Maria Gloria Giani ha un ricordo vivido della sua amica: «La Battistello era glaciale nei rapporti umani ma tenace e determinata a lottare per i suoi obiettivi. Quando si faceva un’opinione di una persona, difficilmente tornava indietro. L’unica eccezione, forse, è stata rappresentata da Marco Simonetti, manager del La Spezia Container Terminal e vice presidente di Contship Italia, cui Cecilia è rimasta molto legata da un profondo rapporto di stima. Non è un caso che abbia sofferto moltissimo per la sua dipartita, avvenuta improvvisamente nel 2016».
Il rapporto con Thomas Eckelmann? «Lui la completava come donna, tanto da non aver mai sentito il bisogno di avere dei figli da lui. Mi raccontava che Thomas aveva la propria prole cui badare e che avevano comunque molto da fare. Si può dire che per certi versi bastasse a se stessa, era aperta alle innovazioni, era eclettica e amava profondamente la cultura e la musica a 360 gradi. Era inoltre una salutista, credeva nella medicina alternativa. Ho ancora qui un foglietto scritto di suo pugno, che mi fece avere quando persi il mio primo marito: mi consigliava i fiori di Bach, che riteneva potessero aiutarmi a equilibrare gli stati negativi emozionali».
Un tratto che di lei in pochi conoscono era la sua spiritualità: «Credeva nella vita dopo la morte, tanto che negli occhi del suo cane, un bellissimo pastore tedesco, sosteneva di rivedere occhi a lei cari».
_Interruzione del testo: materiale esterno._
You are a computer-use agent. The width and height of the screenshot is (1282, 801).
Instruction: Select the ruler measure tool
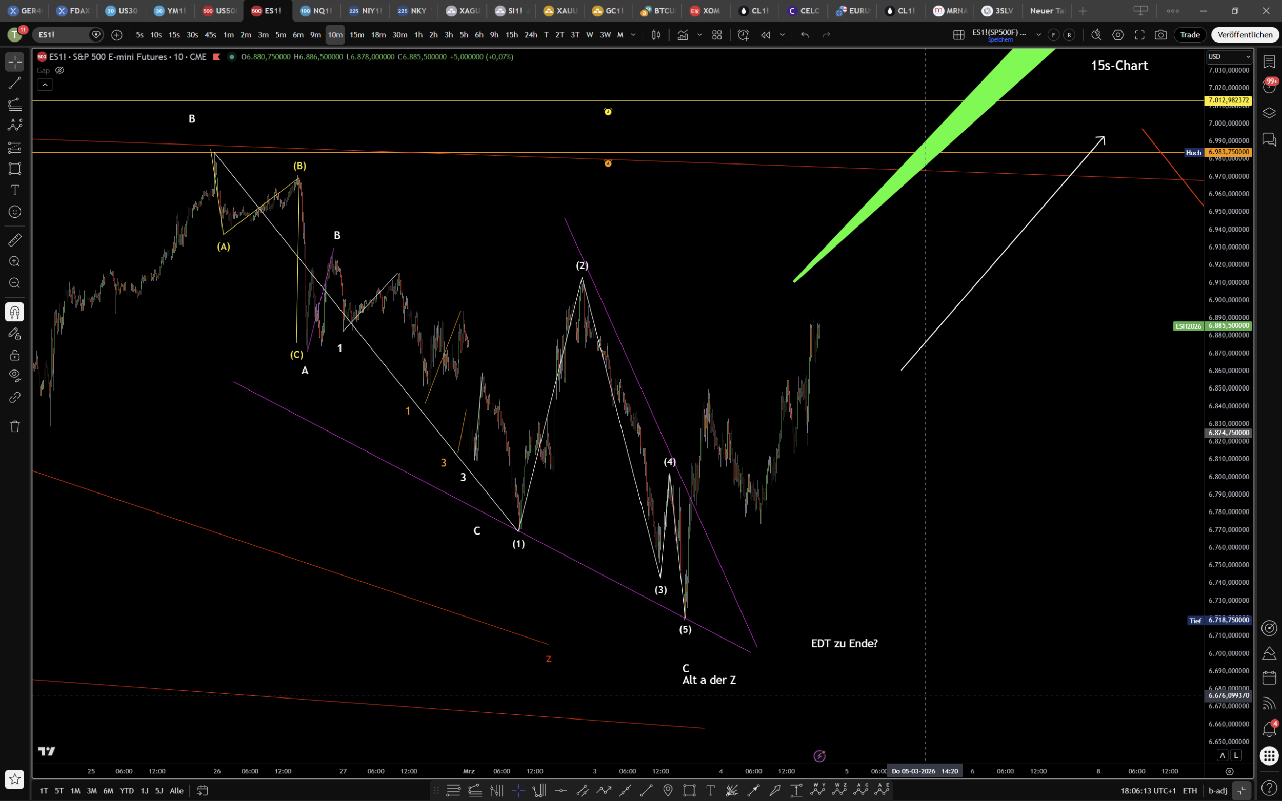point(14,240)
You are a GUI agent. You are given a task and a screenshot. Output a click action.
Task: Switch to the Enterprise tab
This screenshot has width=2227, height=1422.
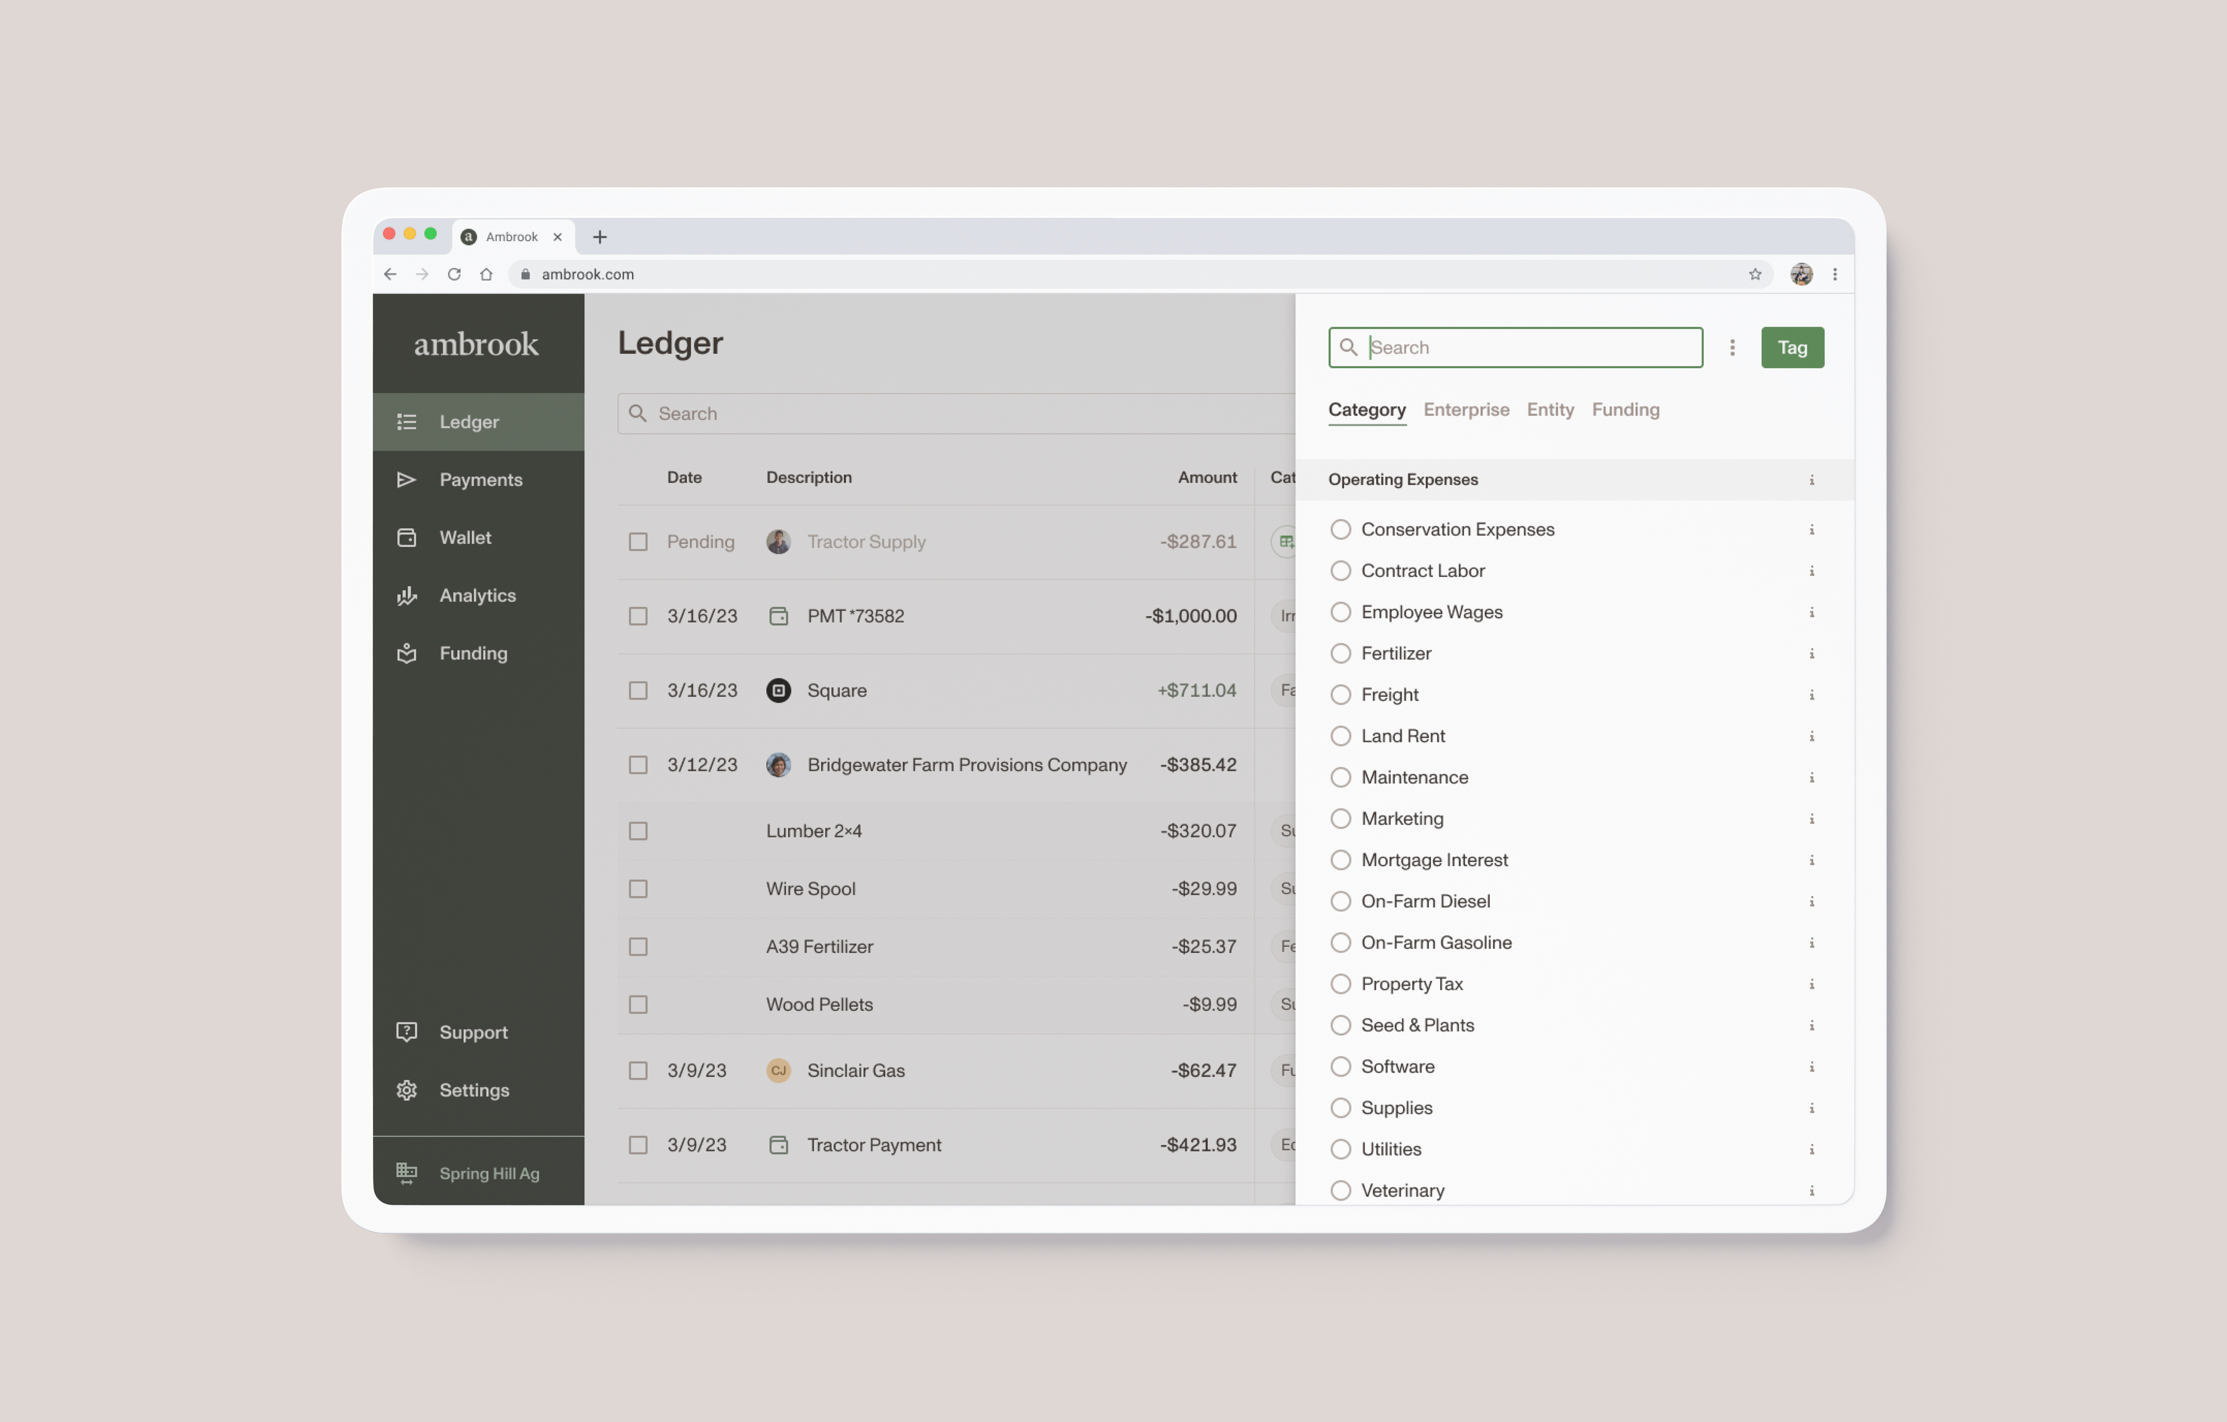(1466, 410)
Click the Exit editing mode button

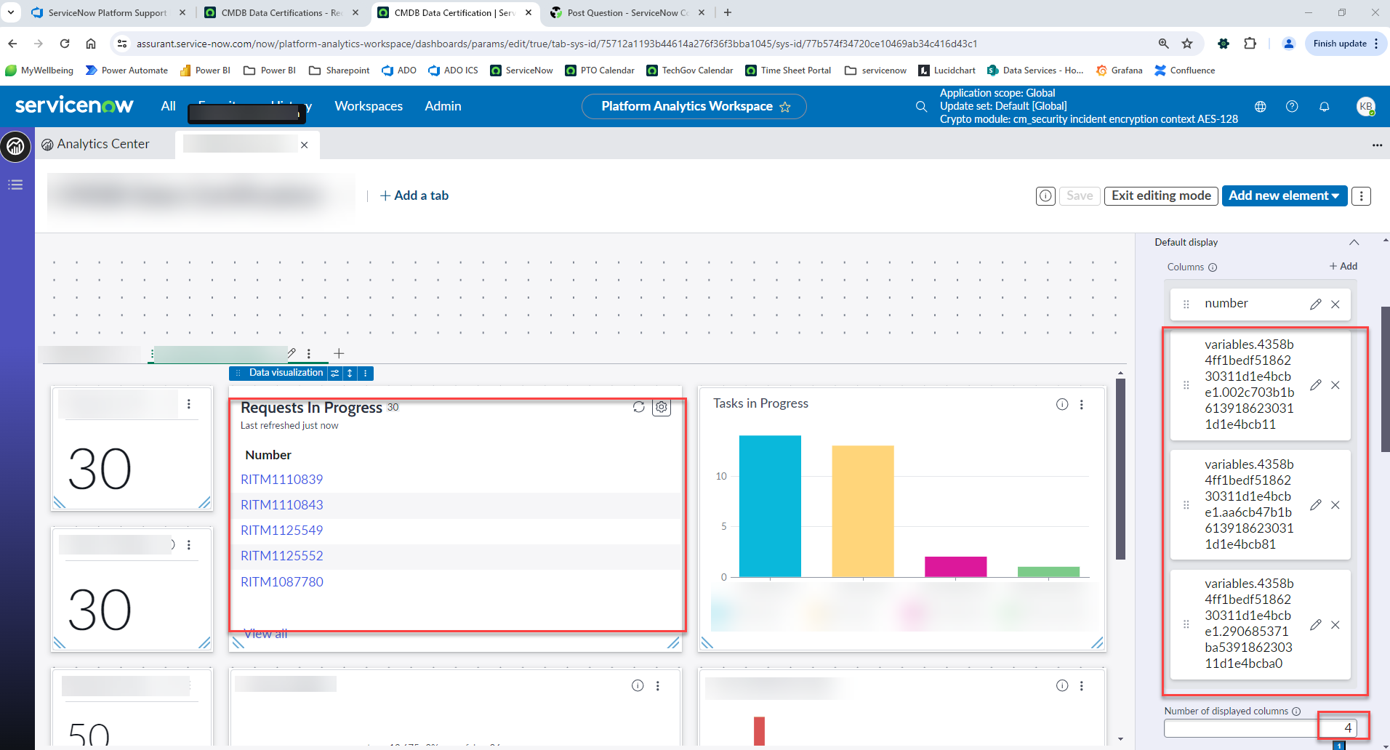(x=1160, y=195)
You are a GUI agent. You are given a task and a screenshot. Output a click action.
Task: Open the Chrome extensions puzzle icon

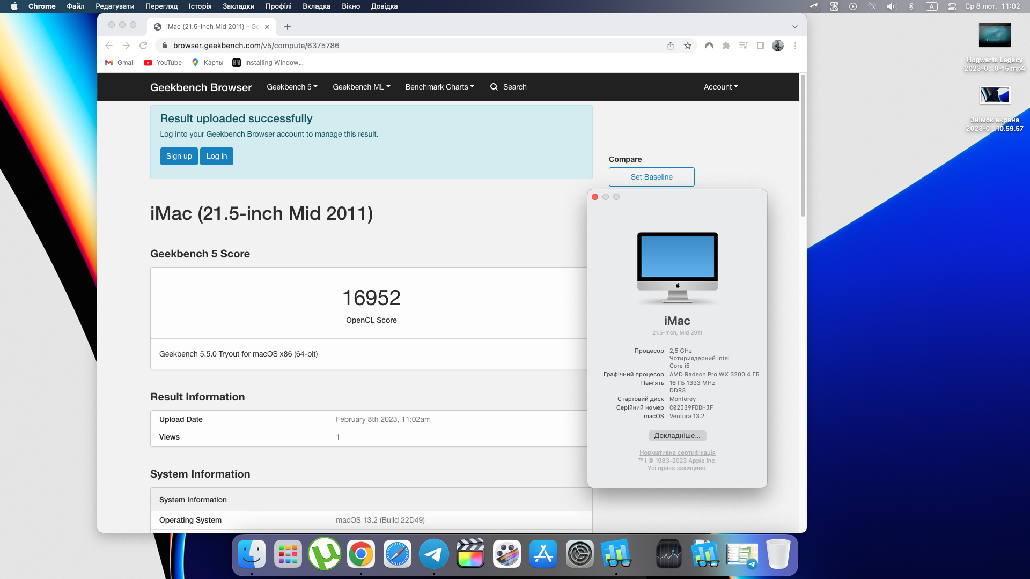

Per Maria Gloria Giani il contributo che la Battistello ha dato allo shipping e al terminalismo internazionale è stato immenso: «Era una visionaria, guardava più in la del qui e adesso. Sapeva interpretare i segni del tempo e intercettare i cambiamenti prima di altri: a Livorno la ricordano ancora oggi per aver saputo dare al porto di Livorno un’alleanza di respiro internazionale e nuovi orizzonti grazie alla collaborazione con la Compagnia Portuale in Darsena Toscana. E’ stata per altro una delle prime a credere nelle potenzialità di sviluppo di Tanger Med, tanto da aver deciso di investire, nel 2019, nella Marsa International Tangiers Terminals, la società concessionaria del futuro terzo terminal container del porto marocchino. Era convinta che il futuro del transhipment di container si sarebbe giocato in Nord Africa e aveva dannatamente ragione».
Maria Gloria Giani ne è convinta: «Definire Cecilia Battistello la leader dello shipping è il minimo che si possa dire. Si è conquistata sul campo l’appellativo di lady shipping, un titolo che non le dispiaceva affatto. Venendo da una famiglia che non faceva questo mestiere è riuscita ad arrivare ai vertici del settore grazie esclusivamente alle sue doti manageriali, diventando un esempio per tutte le donne. Ha avuto delle intuizioni importanti e alla fine dei conti è riuscita a portare in dote al gruppo Contship importanti giri di affari e profitti: ecco, da donna laica, non amava nascondersi dietro al paravento delle disparità di genere per giustificare eventuali fallimenti, ma lottava profondamente per raggiungere i propri obiettivi: ha lasciato in eredità a noi donne l’anelito all’autodeterminazione, il desiderio di autonomia, la volontà di credere profondamente in noi stesse. E credo che questo aspetto vada valorizzato tanto più oggi, nel giorno della festa della donna».